What to do: Below are records; extract exactly the lines from the one with "Given: Click the" through the final line, including both, but drop the pictures.

Stored data:
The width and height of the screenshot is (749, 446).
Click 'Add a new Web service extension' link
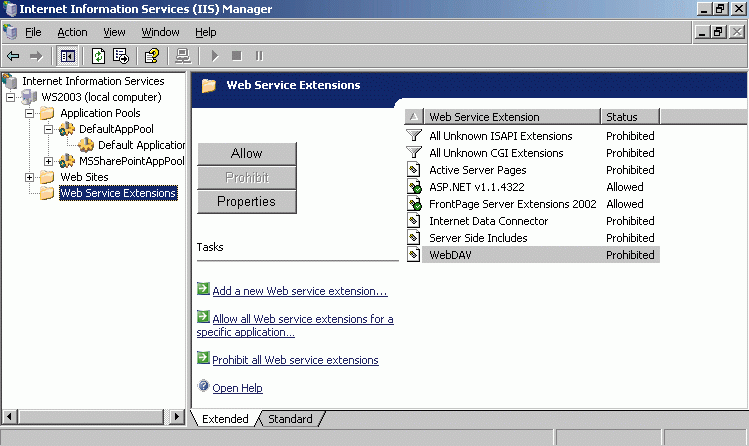pos(299,291)
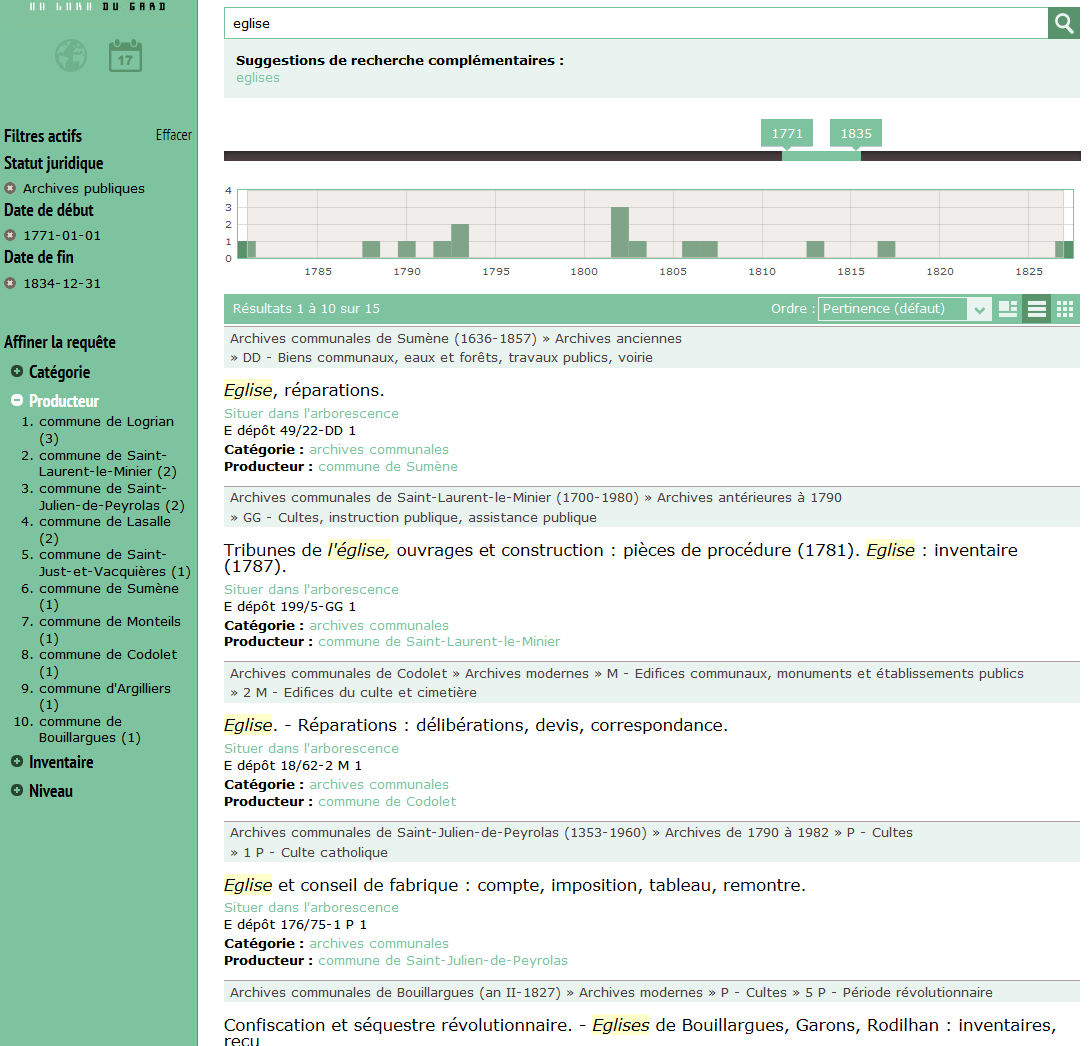Remove the Archives publiques filter

click(10, 188)
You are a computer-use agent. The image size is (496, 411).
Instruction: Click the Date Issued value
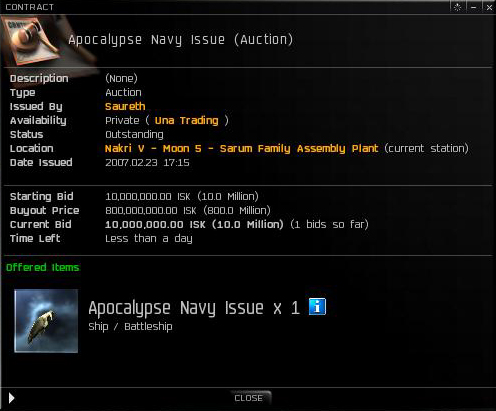click(147, 162)
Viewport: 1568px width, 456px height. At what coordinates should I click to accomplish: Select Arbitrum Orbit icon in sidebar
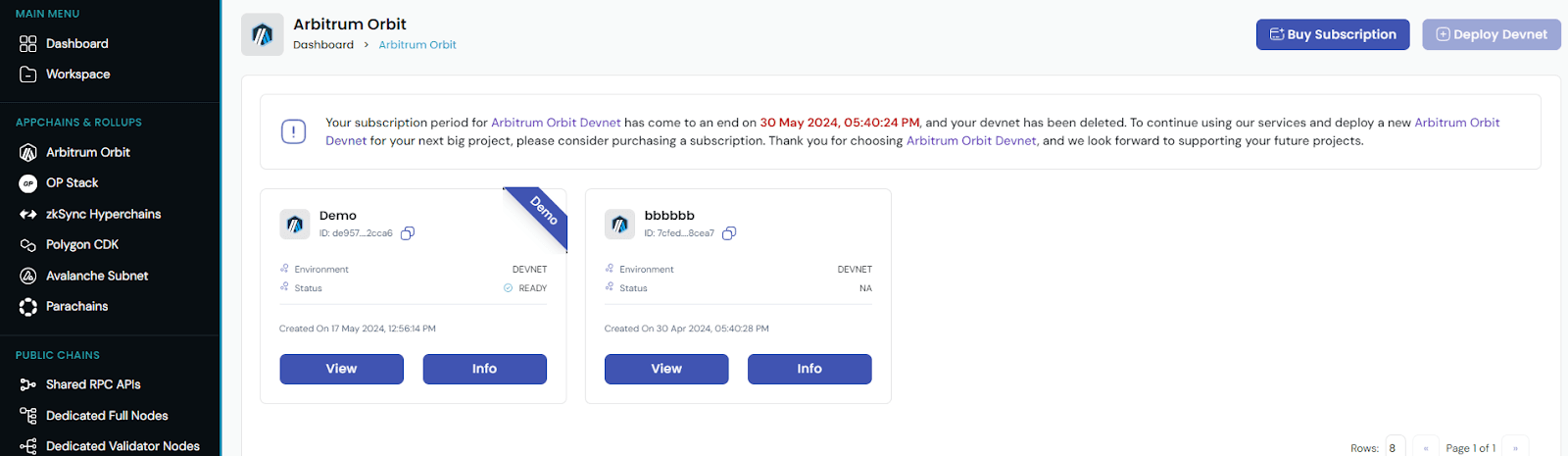click(x=28, y=153)
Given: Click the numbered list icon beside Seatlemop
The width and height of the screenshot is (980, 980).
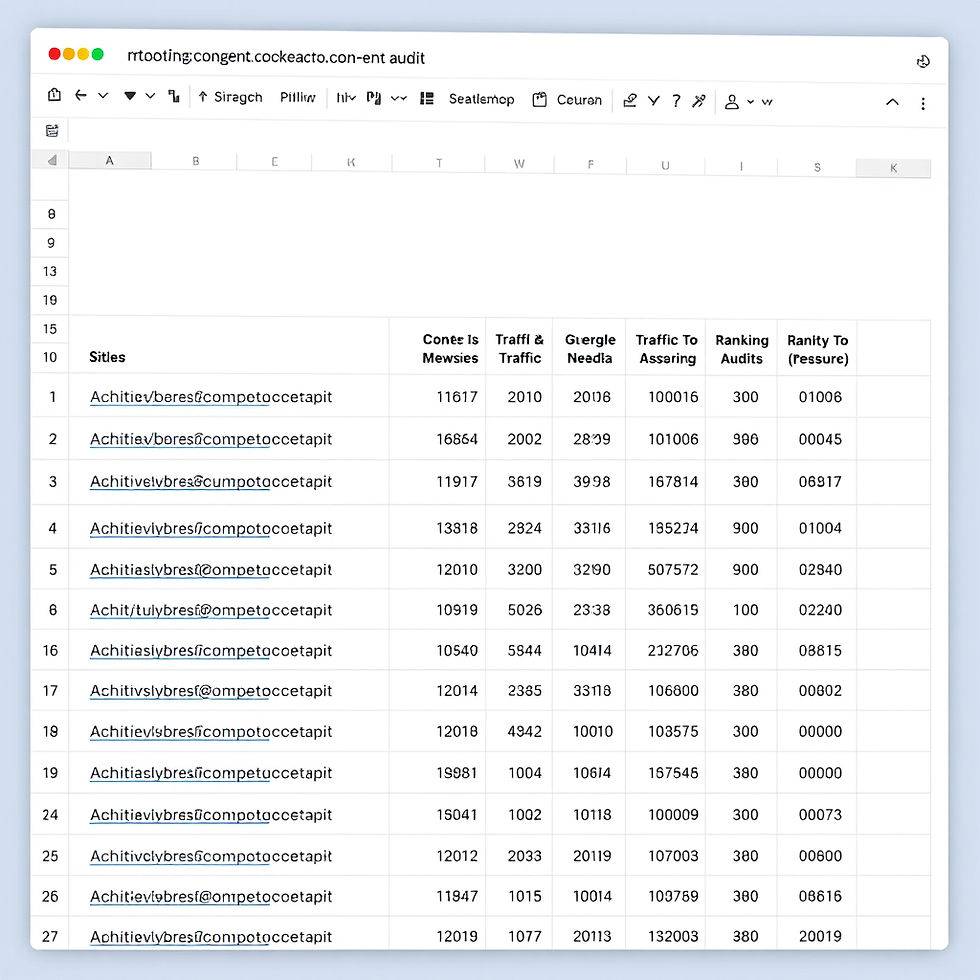Looking at the screenshot, I should tap(426, 99).
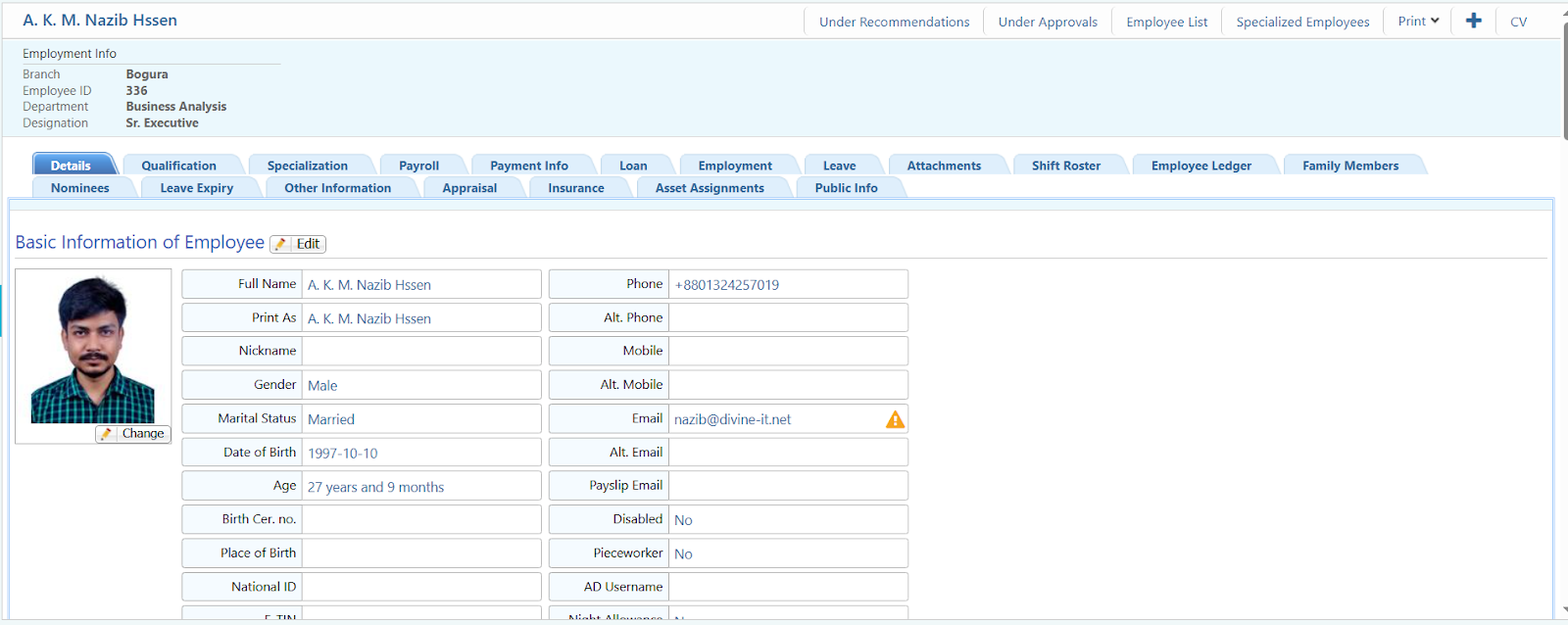Open Under Recommendations link
The height and width of the screenshot is (625, 1568).
894,22
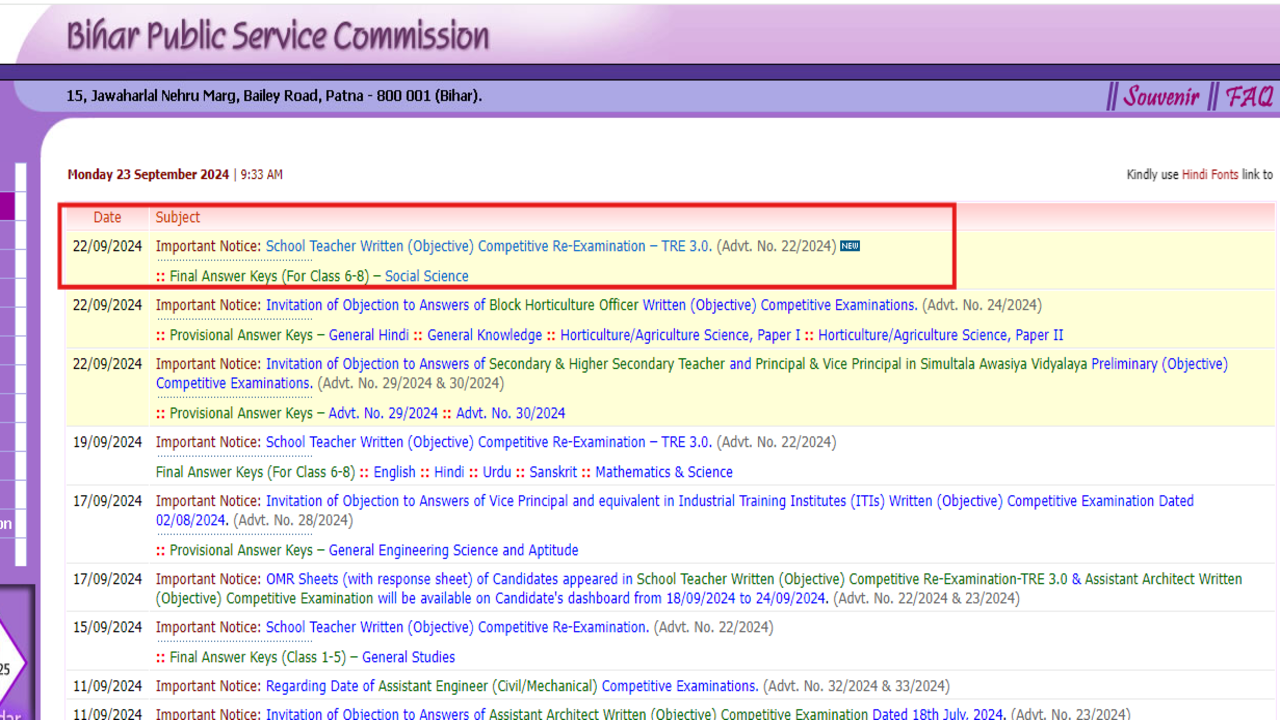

Response area:
Given: Click the numbered list icon beside Seatlemop
The width and height of the screenshot is (980, 980).
Looking at the screenshot, I should tap(426, 99).
Open Under Recommendations link
The height and width of the screenshot is (625, 1568).
894,22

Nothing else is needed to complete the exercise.